Zebra AI employs a Data Cleaning Assistant which helps you quickly prepare uploaded datasets for analysis and dashboarding by detecting common formatting issues and applying safe, reversible fixes. It’s designed to reduce manual cleanup so you can get to insights faster.
What it can detect
- Multiple header rows: Extra header lines before the real data starts.
- Dates in column headers: Wide-format time periods like 01-2025, Q1-2024 used as separate columns.
- Totals/sums as rows or columns: Aggregated totals embedded in the data grid.
- Empty “spacing” cells/rows: Cosmetic separators that don’t carry data.
- Non-repeating values that should carry down: Header-like values that appear once and implicitly apply to following rows (common in hierarchical tables).
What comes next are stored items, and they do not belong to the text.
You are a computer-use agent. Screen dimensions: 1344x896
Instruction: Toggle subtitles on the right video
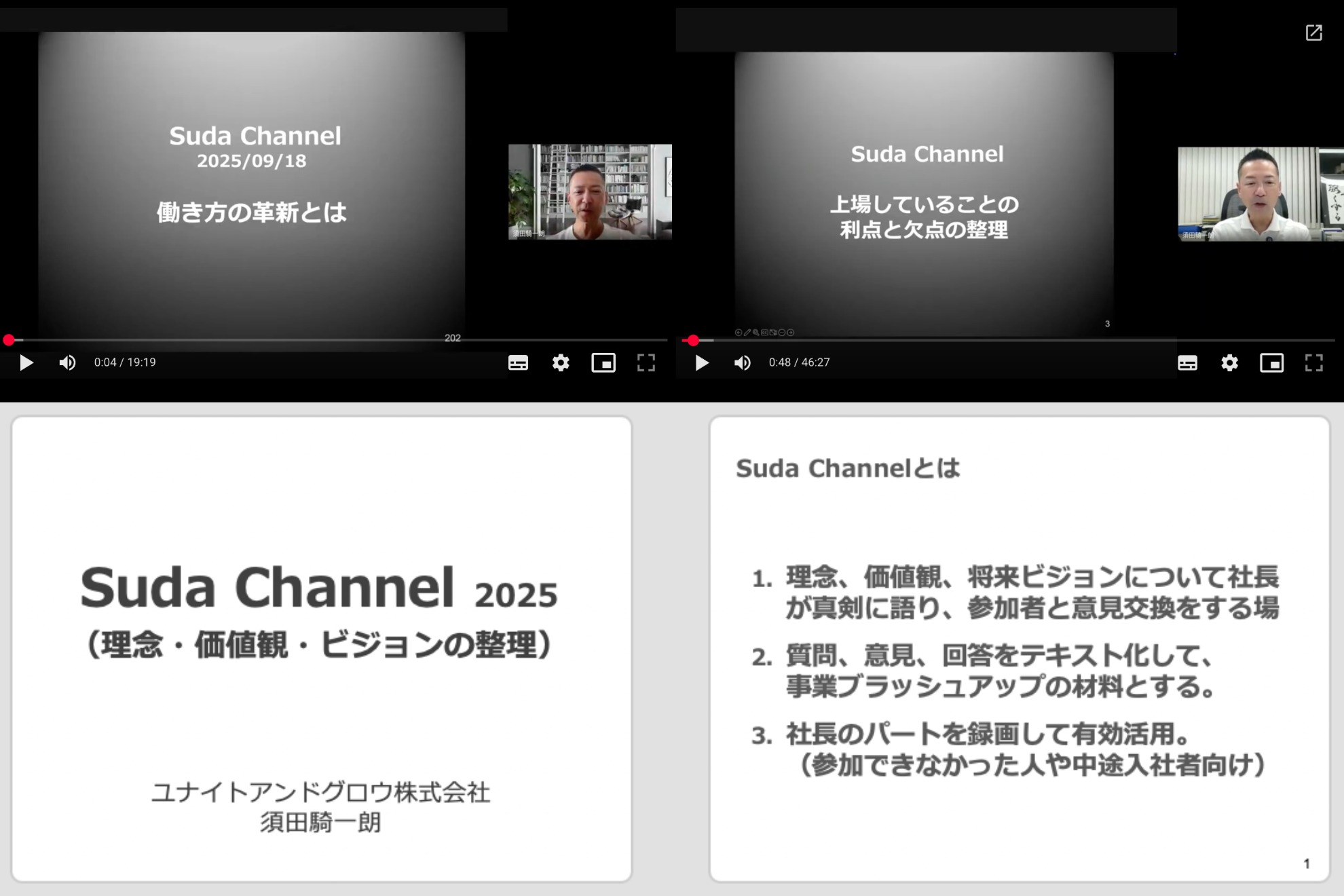pos(1187,362)
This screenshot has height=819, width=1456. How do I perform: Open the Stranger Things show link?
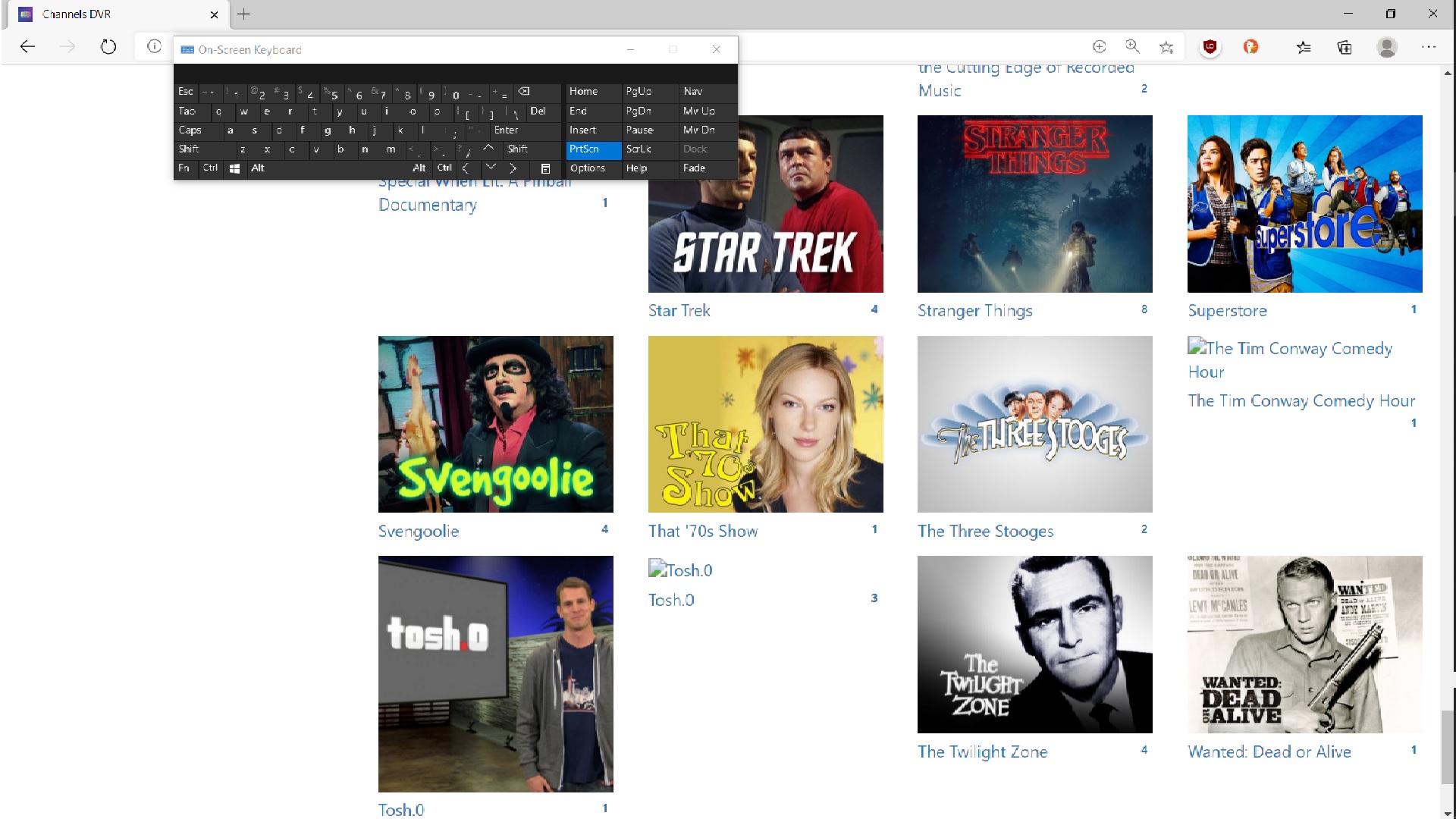point(974,310)
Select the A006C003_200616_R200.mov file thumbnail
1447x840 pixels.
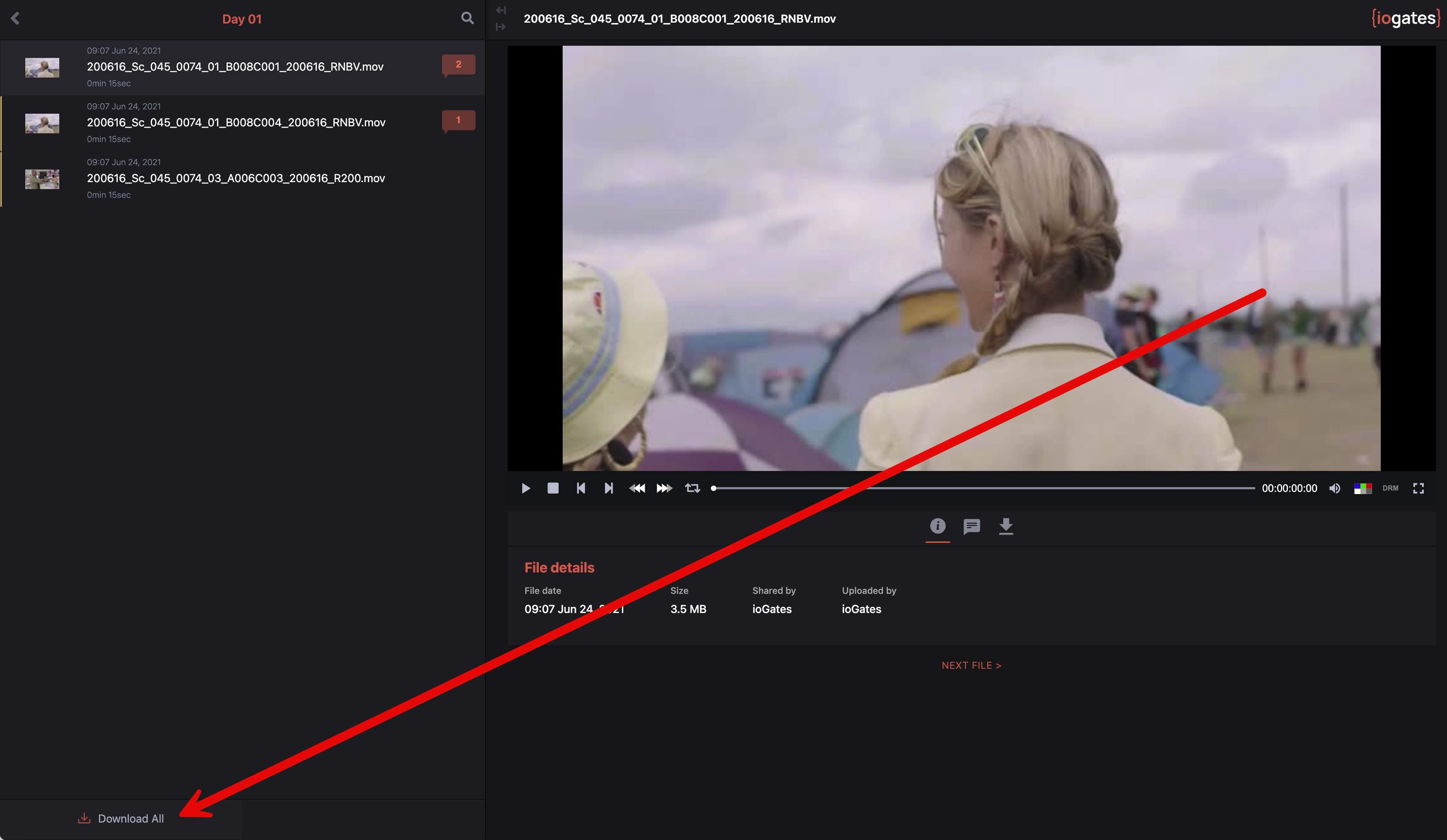[42, 179]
- Non-standard missing values in numeric columns: Values like “NA”, “N/A”, “null”, “none” used in place of true empties.
- Non-numeric characters in numeric columns: Currency symbols, percent signs, or mixed separators (e.g., 1.000,00) that block numeric parsing.
It doesn’t invent problems. If your file is already clean, it will skip cleaning entirely.

What it can fix automatically
- Merge and standardize headers to one clear header row.
- Unpivot date headers (wide → long) so time periods become rows.
- Remove totals rows/columns that pollute analysis.
- Forward-fill non-repeating values to the appropriate rows.
- Normalize “missing” markers to true missing values.
- Clean numeric columns by removing symbols and normalizing thousand/decimal separators.
- Drop empty spacer rows/columns.
It works iteratively and conservatively. If a step doesn’t improve the data, it automatically reverts and tries a different approach.

What it cannot fix (you’ll need to handle)
- Business logic decisions: Complex deduplication rules, merging entities, or interpreting domain-specific hierarchies.
- Ambiguous data entry errors: Misspellings, mislabeled categories, or inconsistent codes that require human judgment.
- Schema redesigns: Major model changes (joins across spreadsheets, custom keys, or multi-table restructuring).
- Unit conversions and semantics: Converting mixed units (e.g., kg vs lbs) or aligning currencies without clear guidance.
- Source-system fixes: Issues originating in a database, Power BI model, or ETL that should be corrected at the source.
When in doubt, make sure to check and follow the manual Data Preparation requirements and best practices. This will ensure that Zebra AI consistently handles and understands your data properly.
Where it works (and where it doesn’t)
- Supported: Uploaded files (e.g., CSV/XLSX) you bring into the app.
- Not supported: Direct SQL connections and Power BI connections. The assistant won’t modify data from those sources—make fixes upstream or export a file, clean it, and re-import.
How to use it
- Upload your dataset: Add your CSV/XLSX to start.
- Data Quality Check runs automatically: The assistant scans for the issues above.
- Review and select issues to resolve: The assistant plans, executes, and evaluates changes automatically.
- Inspect results: You’ll see progress updates and a cleaned preview.
- Download the cleaned dataset and resume the analysis: Save a copy locally once you’re satisfied.
Download step: why it matters
- Keep a stable, reusable copy: The cleaned dataset preserves standardized headers, types, and structure.
- Resume the same story later: Re-upload the downloaded cleaned file in future sessions to continue working on the same charts and dashboards without re-cleaning.
- Share with teammates: Ensure everyone uses the same “golden” version to avoid drift.
Tips for best results
- Upload the rawest practical file: The assistant is built for messy spreadsheets.
- Let it run end-to-end: It may solve multiple issues in one go.
- If something looks off: Download, review, and make minor manual adjustments; then re-upload and proceed.
- If the assistant fails to clean your data automatically, clean it manually using the Data Preparation guide.
If you’re working from SQL or Power BI, consider exporting the data to a file, clean it with the assistant, then bring it back into your workflow. This ensures you can continue the same stories consistently across sessions.